Do veterano Karl Rove, peça-chave na Administração de George W. Bush e que mais tarde trabalhou como assessor na campanha de Trump, até ao menos quatro senadores cumprimentaram Joe Biden pela vitória. Rove escreveu esta semana um artigo de opinião no The Wall Street Journal com um título categórico: “Os resultados das eleições não serão anulados.”

Nos mais de 70 dias ―mais de 10 semanas― que irão do último sábado, quando Joe Biden foi anunciado vencedor das eleições presidenciais de 2020, até sua posse nas escadarias do Congresso em 20 de janeiro, o presidente eleito terá de recorrer à longa lista de amigos, assessores e auxiliares com conexões em todos os quadrantes do Governo que cultivou nas quase cinco décadas em que conviveu com os círculos do poder de Washington. Nesse trabalho ajudará o fato de que, afinal de contas, os democratas só estiveram fora do poder nos últimos quatro anos. Essas conexões e essa experiência já estão se refletindo na equipe que Biden começou a formar, ao nomear como chefe de Gabinete Ron Klain, um insider da política que participou, de uma forma ou de outra, de todos os Governos democratas desde Bill Clinton.

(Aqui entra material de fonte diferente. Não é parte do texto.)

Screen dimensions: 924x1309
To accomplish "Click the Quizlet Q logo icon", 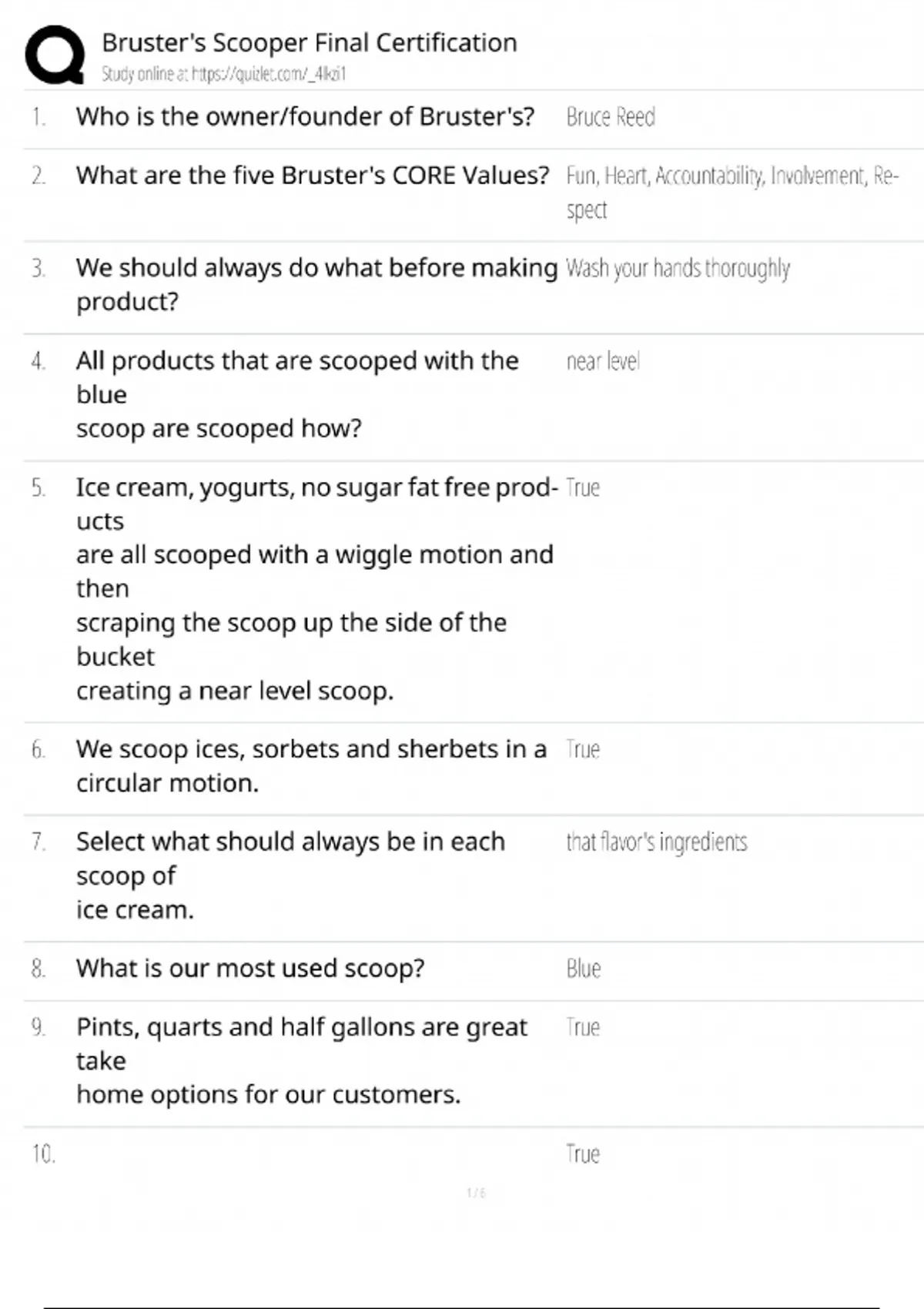I will (55, 55).
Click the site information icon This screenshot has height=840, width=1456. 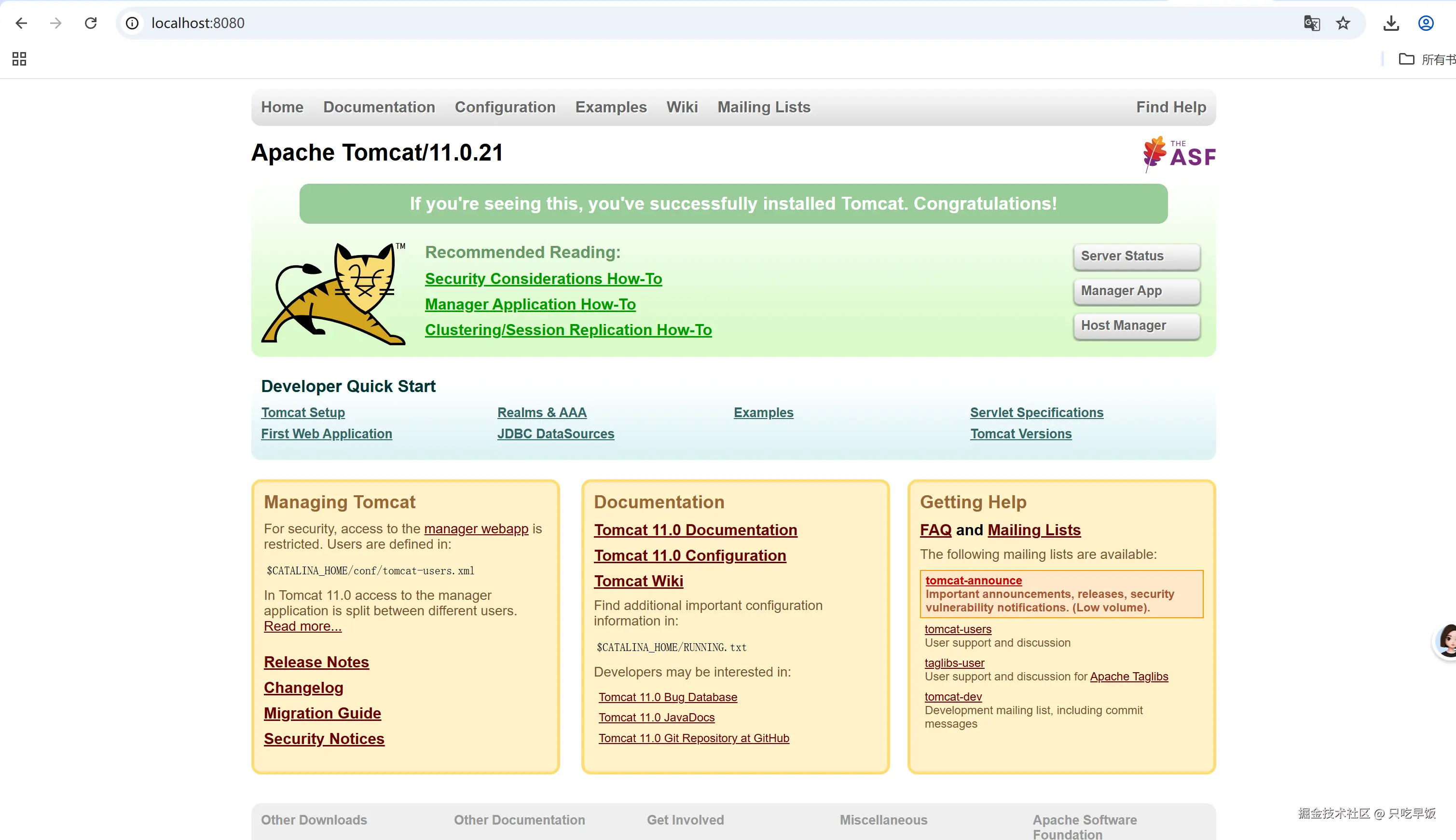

Mesmo assim, os democratas sabem que lhes dificultaram muito as coisas e que nada do que inventarem poderá substituir uma transição de poder feita corretamente, com o tipo de cooperação que Barack Obama ofereceu a Donald Trump em 2016 ou que outros muitos presidentes deram aos seus sucessores. Certamente, do que nunca houve notícia é que, por exemplo, uma Administração tenha se recusado a entregar as mensagens dos líderes mundiais que estão sendo enviadas a Biden. De acordo com a rede de televisão CNN, o Departamento de Estado se recusa a entregar a Biden e a sua equipe de transição dúzias de mensagens enviadas a ele por líderes estrangeiros. Diante de tal situação, o próprio Biden está telefonando para esses chefes de Estado, o que implica uma ruptura dos protocolos de segurança, por exemplo, uma vez que as ligações não são controladas pelo Pentágono e ficam à mercê de agentes que trabalham para Governos inimigos dos EUA.

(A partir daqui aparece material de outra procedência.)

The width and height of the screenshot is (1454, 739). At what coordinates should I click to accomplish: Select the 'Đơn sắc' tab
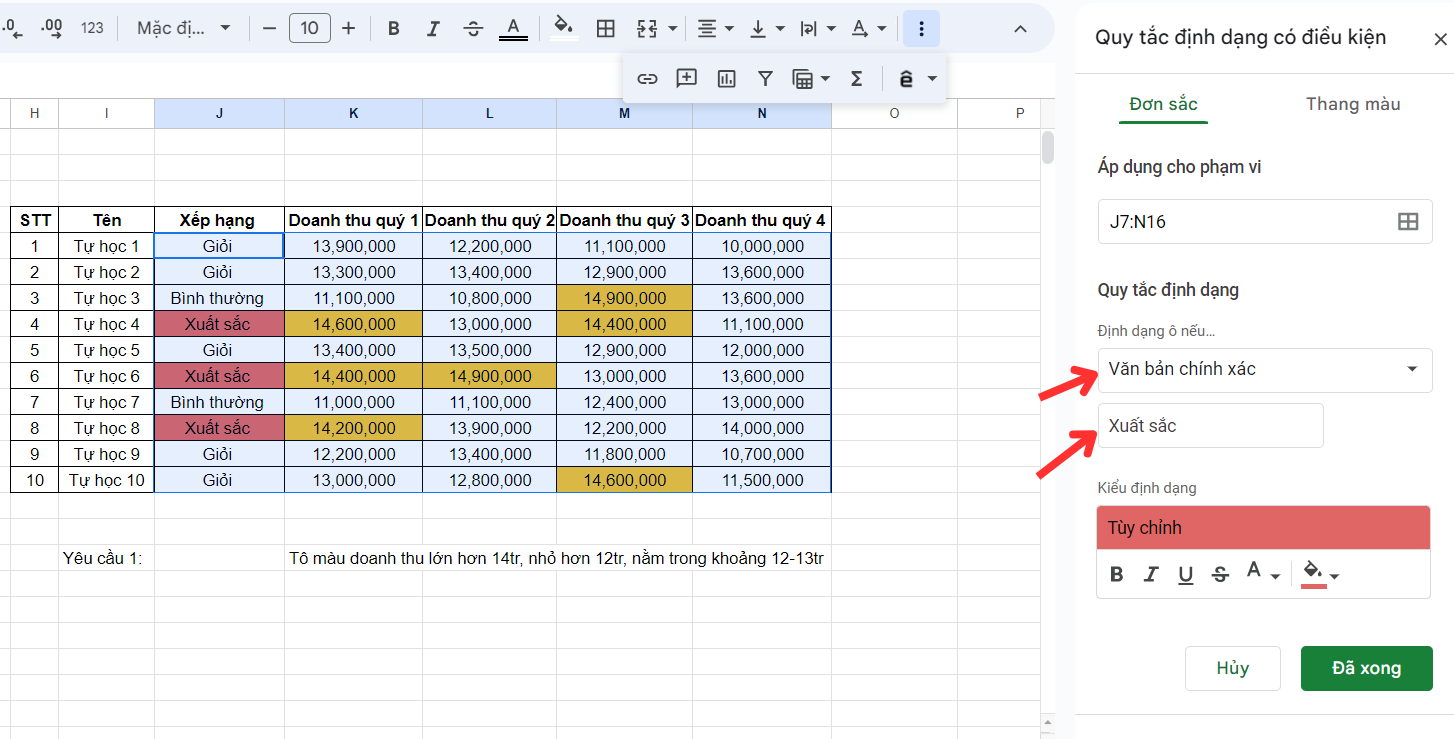(x=1163, y=104)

O Departamento de Estado costuma organizar as comunicações com os presidentes eleitos, mas a Administração Trump negou à sua equipe de transição o acesso aos fundos, à informação e aos contatos necessários para iniciar essa tarefa. Biden, no entanto, conversou com líderes mundiais como a chanceler alemã Angela Merkel; o presidente francês, Emmanuel Macron; o primeiro-ministro britânico, Boris Johnson, ou seu colega irlandês, Micheál Martin.

A ordem de Trump de proibir contatos entre os funcionários de inteligência da atual Administração e a equipe de Biden torna impossível usar as informações necessárias sobre possíveis ameaças estrangeiras aos Estados Unidos e inclusive as novidades ou acontecimentos que forem se sucedendo com relação a um assunto de vital importância como a pandemia do coronavírus. “Uma transição caótica é especialmente perigosa este ano”, explica o senador democrata de Connecticut Chris Murphy, “por causa da pandemia e do número de crises que estão se formando em todo o mundo, com as quais Trump lidou realmente mal”.